The Shocking Heist: How Scammers Stole Millions from an Costa Rican Academic Institution in Just Two Hours

The High-Stakes Cyber Theft at an Academic Company

In a brazen act of cybercrime, a group of scammers siphoned off approximately ¢93 million (Costa Rican Colón) from the bank accounts of an academic training company within a mere two-hour window. This sophisticated heist, occurring on October 14, 2021, has led to a contentious legal battle, with the company suing Banco Nacional for an alleged security breach.

The Deceptive Trap: A Phone Call Leads to Financial Catastrophe

The scam unfolded as one of the company’s account administrators received multiple calls from a number mirroring that of Banco Nacional. The caller, feigning concern, warned about unauthorized credit card transactions and requested sensitive information, including the card number. Following this interaction, a flurry of unauthorized bank transfers drained the company’s funds.

A Multi-Million Scandal: Unauthorized Transfers and Bank’s Alleged Security Flaws

In an alarming sequence of events, the fraudsters transferred funds from the organization’s dollar account to its colón account, subsequently dispersing ¢52 million across various private accounts. An additional $77,110 (over ¢41 million) was siphoned off in ten separate transactions. The rapidity of these transfers, completed in about two hours, raises serious questions about the bank’s security protocols.

The company representative argued that the standard security measures employed by Banco Nacional would typically require a more extended period between account registration and activation, a safeguard that was conspicuously absent in this incident.

Legal Battle Ensues: Company Vs. Banco Nacional

Following the incident, the victimized company initiated legal proceedings against Banco Nacional at the Administrative Tribunal, alleging significant security lapses in the bank’s system.
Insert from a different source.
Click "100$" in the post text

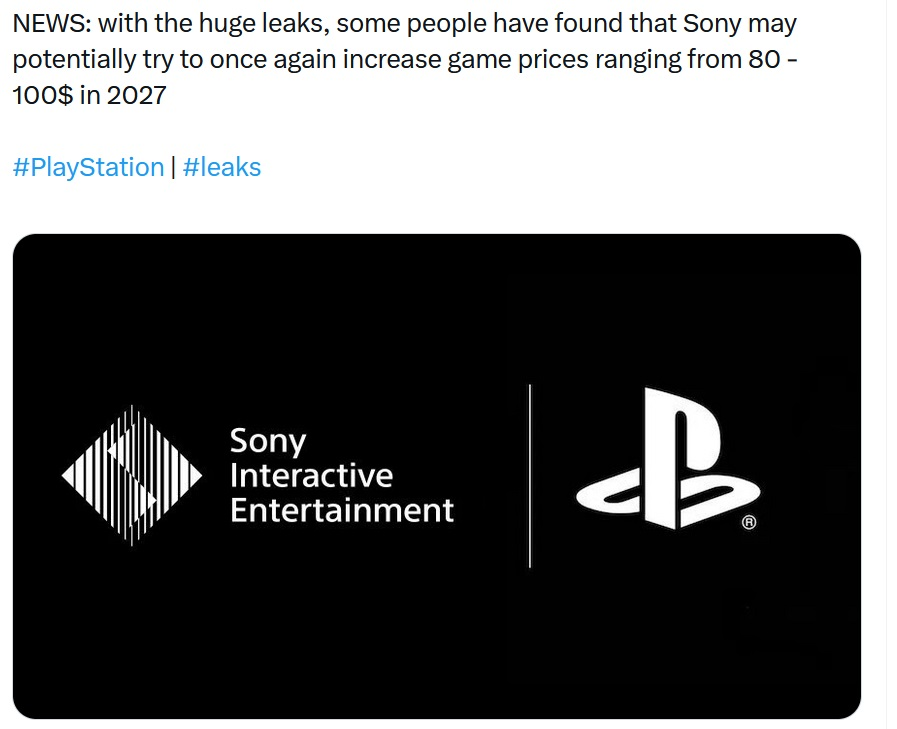(x=43, y=96)
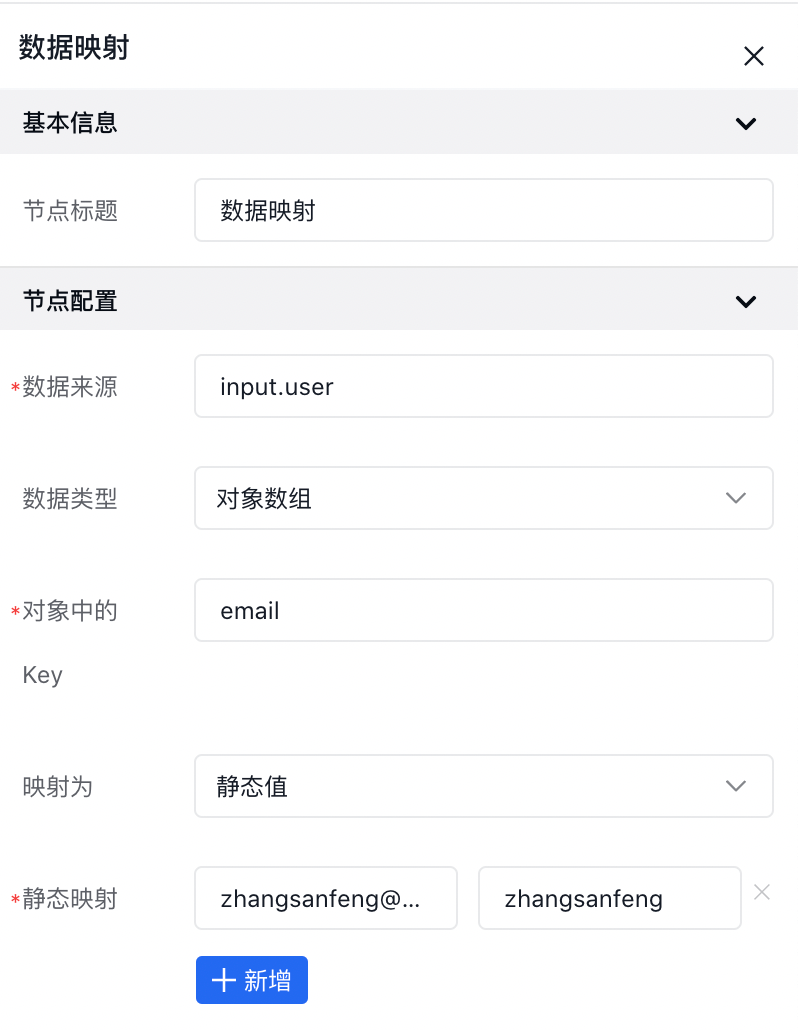Collapse the 基本信息 section chevron
This screenshot has height=1030, width=798.
click(745, 123)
The complaint detailed how an individual, identified only by the surname Romero, was illicitly added as an administrator on the bank account, bypassing standard authorization procedures.

Banco Nacional’s stance, as per their Operations Sub-Manager Jaime Murillo, was to reject the request for reimbursement, attributing the loss to the legal account administrator’s negligence in safeguarding sensitive information.
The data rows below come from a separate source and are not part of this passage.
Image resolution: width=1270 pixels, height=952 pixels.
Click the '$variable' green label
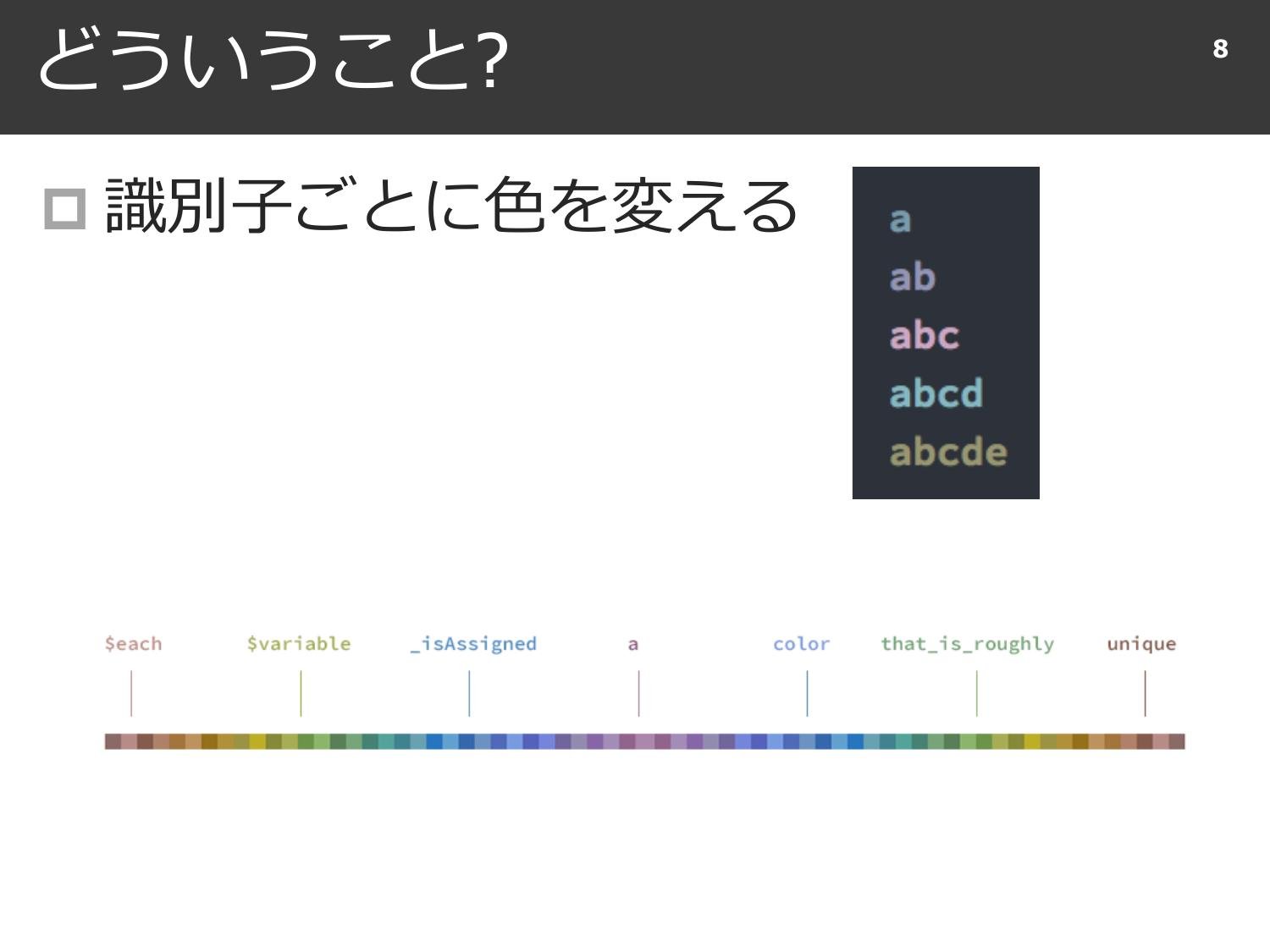[x=301, y=643]
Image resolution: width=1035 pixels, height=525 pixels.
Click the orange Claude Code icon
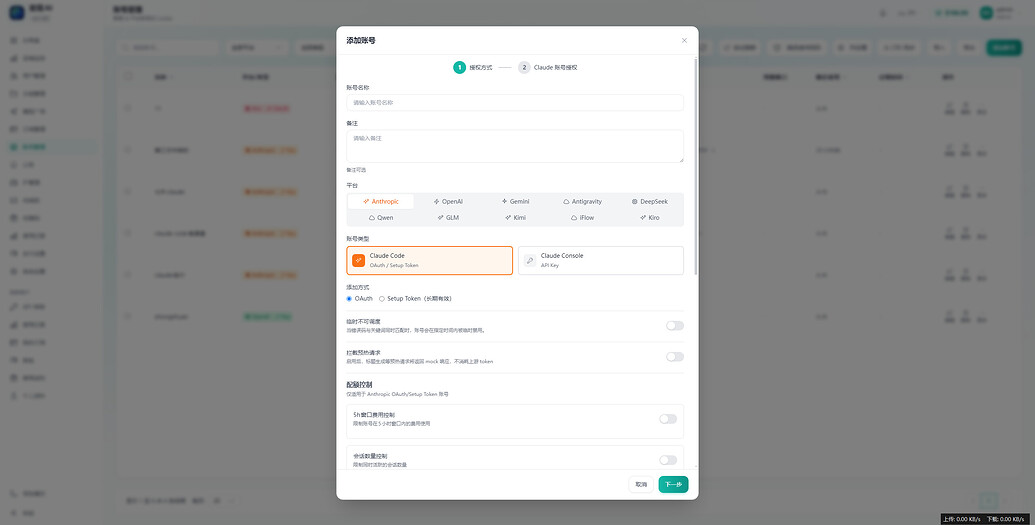coord(358,260)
The Bank’s Stance and the Legal Impasse

In response to appeals from the affected company, Banco Nacional maintained its position, attributing the fault to the client for a grave oversight in protecting their account details. The bank’s legal department further confirmed that an additional person had been added to the account, modifying security settings to prevent alert notifications for the transactions.

A Precedent for Security: Comparisons with Past Banking Practices

The organization supporting its claim with an example from 2019 highlighted the rigorous procedures previously employed by Banco Nacional for opening bank accounts. The detailed requirements then starkly contrast with the ease with which the scammers manipulated the account, pointing to a severe lapse in the bank’s online security system.

A Pending Judicial Review

The case is currently under review by the Administrative and Civil Court of the Treasury, with a preliminary hearing scheduled for April 2024. The company’s lawyer, Lucrecia Brenes, awaits the trial, while Banco Nacional has refrained from commenting further due to the ongoing legal process.

This incident is not just a cautionary tale about cybersecurity and financial vigilance but also poses critical questions about the responsibilities of financial institutions in safeguarding their clients’ assets.